RADIOHEADの詰め合わせ?
Title:Cutouts
Musician:The Smile
RADIOHEADのトム・ヨークが2020年に立ち上げた新バンドThe Smile。メンバーは同じRADIOHEADのギタリストであるジョニー・グリーンウッド、Sons of Kemetのドラマー、トム・スキナーの3人組。今年の1月に2枚目となるアルバム「Wall Of Eyes」をリリースしたばかりですが、それからわずか9か月という短いスパンで、早くもニューアルバムがリリースされました。

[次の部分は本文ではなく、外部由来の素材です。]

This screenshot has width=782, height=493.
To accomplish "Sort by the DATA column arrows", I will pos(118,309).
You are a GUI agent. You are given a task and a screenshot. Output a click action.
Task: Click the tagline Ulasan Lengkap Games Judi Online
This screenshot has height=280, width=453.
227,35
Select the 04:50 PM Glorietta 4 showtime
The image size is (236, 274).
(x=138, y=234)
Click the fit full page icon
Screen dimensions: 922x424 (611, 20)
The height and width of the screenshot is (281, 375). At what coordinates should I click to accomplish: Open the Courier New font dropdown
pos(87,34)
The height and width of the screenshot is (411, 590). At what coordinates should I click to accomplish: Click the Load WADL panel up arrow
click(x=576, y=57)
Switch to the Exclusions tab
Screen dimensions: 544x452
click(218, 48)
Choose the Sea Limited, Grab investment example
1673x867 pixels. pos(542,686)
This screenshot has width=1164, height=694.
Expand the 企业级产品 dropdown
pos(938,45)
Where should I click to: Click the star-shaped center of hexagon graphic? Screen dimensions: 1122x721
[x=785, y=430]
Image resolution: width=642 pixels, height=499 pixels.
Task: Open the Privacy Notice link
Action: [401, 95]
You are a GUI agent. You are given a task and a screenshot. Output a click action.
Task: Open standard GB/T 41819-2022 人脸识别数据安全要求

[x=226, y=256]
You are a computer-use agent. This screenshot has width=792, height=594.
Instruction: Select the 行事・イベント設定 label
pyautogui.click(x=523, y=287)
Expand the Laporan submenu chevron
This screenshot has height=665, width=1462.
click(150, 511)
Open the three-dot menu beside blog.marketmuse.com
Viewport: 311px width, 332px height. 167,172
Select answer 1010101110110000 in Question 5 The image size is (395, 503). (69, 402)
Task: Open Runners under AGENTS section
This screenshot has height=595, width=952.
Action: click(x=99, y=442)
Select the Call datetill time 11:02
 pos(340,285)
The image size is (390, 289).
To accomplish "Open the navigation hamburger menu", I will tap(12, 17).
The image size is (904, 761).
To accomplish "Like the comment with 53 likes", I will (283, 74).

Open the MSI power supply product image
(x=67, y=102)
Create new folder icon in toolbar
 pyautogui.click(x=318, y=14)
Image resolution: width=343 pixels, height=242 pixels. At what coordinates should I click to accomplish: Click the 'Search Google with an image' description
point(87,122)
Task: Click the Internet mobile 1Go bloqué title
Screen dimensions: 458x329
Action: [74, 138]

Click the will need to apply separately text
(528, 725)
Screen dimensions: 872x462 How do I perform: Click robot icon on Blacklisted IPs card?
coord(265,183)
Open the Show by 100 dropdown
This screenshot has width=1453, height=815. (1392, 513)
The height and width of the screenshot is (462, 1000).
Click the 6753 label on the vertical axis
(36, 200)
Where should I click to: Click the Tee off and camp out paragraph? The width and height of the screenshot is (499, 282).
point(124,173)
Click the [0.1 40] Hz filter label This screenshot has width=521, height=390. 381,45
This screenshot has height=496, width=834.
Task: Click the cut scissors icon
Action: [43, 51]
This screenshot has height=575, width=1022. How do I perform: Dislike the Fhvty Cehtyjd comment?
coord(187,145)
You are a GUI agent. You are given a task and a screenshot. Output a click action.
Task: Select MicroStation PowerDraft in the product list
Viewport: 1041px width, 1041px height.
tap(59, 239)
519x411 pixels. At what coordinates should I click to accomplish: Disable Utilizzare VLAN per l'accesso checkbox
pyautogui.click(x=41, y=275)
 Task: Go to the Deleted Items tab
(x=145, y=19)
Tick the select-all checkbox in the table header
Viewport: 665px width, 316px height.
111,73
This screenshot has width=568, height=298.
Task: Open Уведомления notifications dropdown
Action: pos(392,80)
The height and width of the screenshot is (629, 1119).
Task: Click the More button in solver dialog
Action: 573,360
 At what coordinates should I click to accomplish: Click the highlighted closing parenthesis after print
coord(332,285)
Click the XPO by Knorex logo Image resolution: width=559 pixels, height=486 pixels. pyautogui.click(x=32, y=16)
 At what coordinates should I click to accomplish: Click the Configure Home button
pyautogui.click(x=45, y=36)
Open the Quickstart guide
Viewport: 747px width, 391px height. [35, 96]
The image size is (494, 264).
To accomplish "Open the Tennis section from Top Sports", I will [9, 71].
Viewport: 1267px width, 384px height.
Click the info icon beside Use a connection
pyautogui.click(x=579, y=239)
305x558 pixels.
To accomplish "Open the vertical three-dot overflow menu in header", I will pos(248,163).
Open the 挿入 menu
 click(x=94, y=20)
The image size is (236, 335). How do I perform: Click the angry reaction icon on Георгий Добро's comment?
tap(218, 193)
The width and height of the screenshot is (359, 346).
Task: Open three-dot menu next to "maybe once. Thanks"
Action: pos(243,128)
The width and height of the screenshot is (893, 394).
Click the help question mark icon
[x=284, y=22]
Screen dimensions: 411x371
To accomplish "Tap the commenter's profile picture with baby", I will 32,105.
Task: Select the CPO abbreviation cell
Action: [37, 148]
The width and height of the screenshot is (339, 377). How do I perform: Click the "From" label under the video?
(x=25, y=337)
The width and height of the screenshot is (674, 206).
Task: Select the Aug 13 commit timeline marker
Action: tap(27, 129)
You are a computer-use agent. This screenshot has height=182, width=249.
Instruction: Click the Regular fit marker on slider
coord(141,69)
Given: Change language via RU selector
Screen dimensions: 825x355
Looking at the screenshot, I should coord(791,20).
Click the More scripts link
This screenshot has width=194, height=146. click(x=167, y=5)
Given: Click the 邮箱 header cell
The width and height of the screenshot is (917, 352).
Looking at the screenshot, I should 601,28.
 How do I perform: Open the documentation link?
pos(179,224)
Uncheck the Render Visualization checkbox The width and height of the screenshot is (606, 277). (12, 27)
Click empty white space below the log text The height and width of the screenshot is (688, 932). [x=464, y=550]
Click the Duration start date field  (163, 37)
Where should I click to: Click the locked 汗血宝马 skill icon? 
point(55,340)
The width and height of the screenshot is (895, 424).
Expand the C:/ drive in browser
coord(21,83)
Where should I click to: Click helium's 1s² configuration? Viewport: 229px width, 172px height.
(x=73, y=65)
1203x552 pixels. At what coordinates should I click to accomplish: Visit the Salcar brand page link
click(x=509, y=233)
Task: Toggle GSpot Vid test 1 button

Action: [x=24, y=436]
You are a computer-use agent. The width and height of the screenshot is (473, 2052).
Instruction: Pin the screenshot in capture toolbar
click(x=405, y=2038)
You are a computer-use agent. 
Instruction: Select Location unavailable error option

今回のアルバムは、OxfordとAbbey Road Studioで、前作「Wall Of Eyes」と同時期にレコーディングされた作品だとか。そういう意味では前作「Wall Of Eyes」とは姉妹盤のようなアルバムと言えるでしょう。その前作「Wall Of Eyes」は個人的にRADIOHEADが「OKコンピューター」の後にリリースしたかもしれないアルバム、と評しました。そういう意味では今回のアルバムも楽曲の方向性としては同じ。もっと言えば、いかにもRADIOHEAD的な作品を詰め合わせたようなアルバムと言ってしまえるかもしれない作品でした。
アルバム冒頭の「Foreign Spies」のスペーシーなエレクトロ路線もいかにもといった感じですし、「Instant Psalm」のようなアコースティックなサウンドをベースとして聴かせるメランコリックな歌は、こちらもいかにもトム・ヨークらしい、と言ってもいいかもしれません。特に「Colours Fly」のような、サイケ気味のギターサウンドでちょっと不気味に、でもメランコリックに聴かせるスタイルなど、いかにも「OKコンピューター」の頃のRADIOHEADというイメージがあります。
ただ、そんな中で印象に残るのがまず「Zero Sum」。こちらはリズミカルなドラムに、ファンキーさを感じる軽快なギターサウンドが特徴的。ちょっとサイケ気味なギターのエフェクトがトム・ヨークらしい感じもするのですが、ロックンロール的な色合いも感じさせる軽快なギターロックが、こちらはちょっとRADIOHEADとは異なる路線の、方向性も感じさせる曲になっています。
印象に残るという意味では、中盤の「Don't Get Me Started」も耳に残ります。最初は無機質なエレピのリフからスタートし、ドリーミーなトムの哀愁たっぷりの歌が重なります。後半にはここにトライバルなパーカッションが加わり、サイケさが増します。こちらはRADIOHEADらしさを感じさせる作品となっています。
後半には「The Slip」「No Words」のようなギターロック路線の作品も並び、こちらは「The Bends」のあたりのRADIOHEADも彷彿とさせる感じでしょうか。最後はアコギでフォーキーに聴かせる「Bodies Laughing」で締めくくり。最後はしっかりと「歌」で締めくくるアルバムとなっていました。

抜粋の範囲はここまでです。